Photographer Lindsay Lozon and Taking It Off

By DREW Rowsome

05 Feb 2019

While it is always fascinating to explore the themes and processes of the MGT cover photographers, it is an enhanced experience when one has actually experienced them at work in the act of creation. So when publisher Sean Leber announced that he had got Lindsay Lozon to agree to an interview and for us to publish his work, I jumped at the chance. Lozon has had three bestselling books published, multiple exhibits of his work that resulted in prints being bought by major collectors, and no model or actor's portfolio was complete without a Lindsay Lozon body shot. His direct, deceptively simple, photos are intensely flattering as well as eye-catching and full of personality.

The occasion is the impending publication of Lozon's new book Taking It Off. "It's a project I started about three years ago," says Lozon. "The cover shot is probably one of the first body shots I ever did. It dates back to the mid-'80s, maybe around '82 or '83, and the very last shot in the book is the very last body shot I ever did. This kid from Toronto came down to Sarnia and we went to the beach and I did the shot of him with his backside."

Lozon has created a huge body of work and perusing the 400 pages of Taking It Off reveals photos that are familiar and iconic, but there are also many surprises. "It's a total retrospective," says Lozon. "There are some shots from the old books and a lot of new stuff. Stuff that I haven't even thought of putting in a book before, ones that I came across in my collection of negatives and contact sheets. I've literally got thousands of negatives, they took up the whole basement. Since I've been doing the book, I've also got about 70 framed prints that at some point in time I want to do another exhibit with. I've got a whole mixture of different frames, old and new, and a mix of prints, 8 x 10s, 11 x 14s and 16 x 20s even. So it's going to be a very nice show."

Dataset extract:
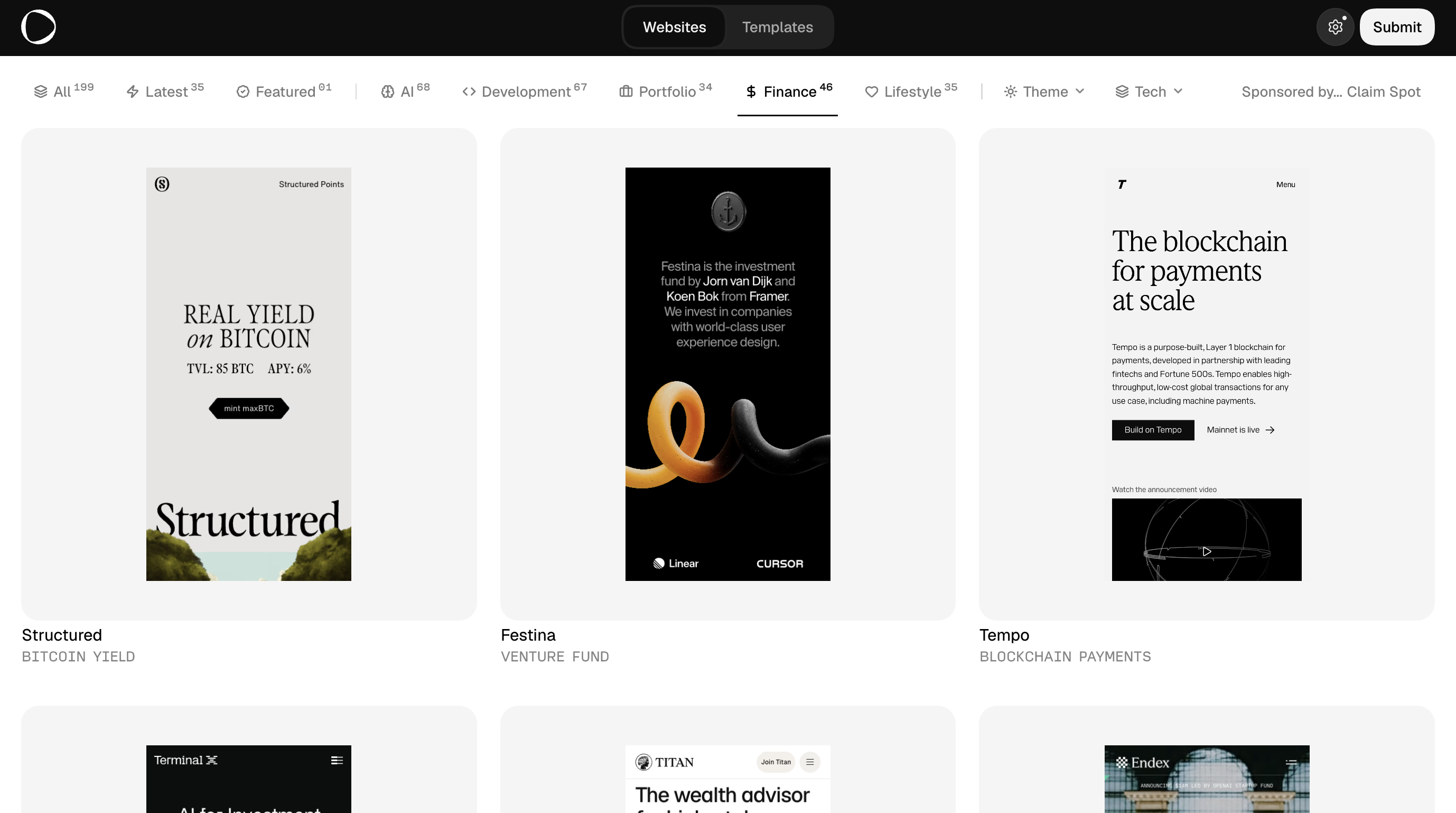
Task: Select the Development code icon filter
Action: pyautogui.click(x=469, y=91)
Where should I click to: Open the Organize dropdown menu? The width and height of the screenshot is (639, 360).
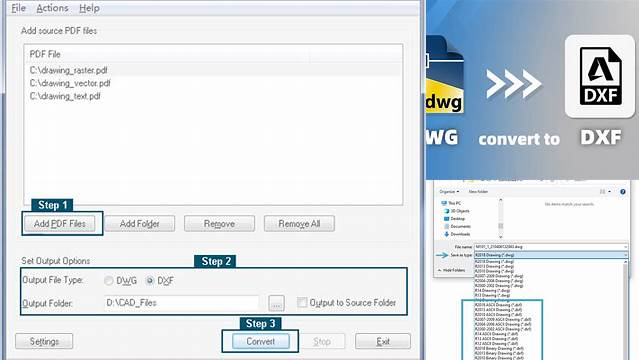click(449, 192)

Aim of the task: Reproduce word for word the passage of the Lindsay Lozon article that begins with the words containing "05 Feb 2019" and ends with "full of personality.". Nothing in the listing is needed here.

Completed exercise:
05 Feb 2019

While it is always fascinating to explore the themes and processes of the MGT cover photographers, it is an enhanced experience when one has actually experienced them at work in the act of creation. So when publisher Sean Leber announced that he had got Lindsay Lozon to agree to an interview and for us to publish his work, I jumped at the chance. Lozon has had three bestselling books published, multiple exhibits of his work that resulted in prints being bought by major collectors, and no model or actor's portfolio was complete without a Lindsay Lozon body shot. His direct, deceptively simple, photos are intensely flattering as well as eye-catching and full of personality.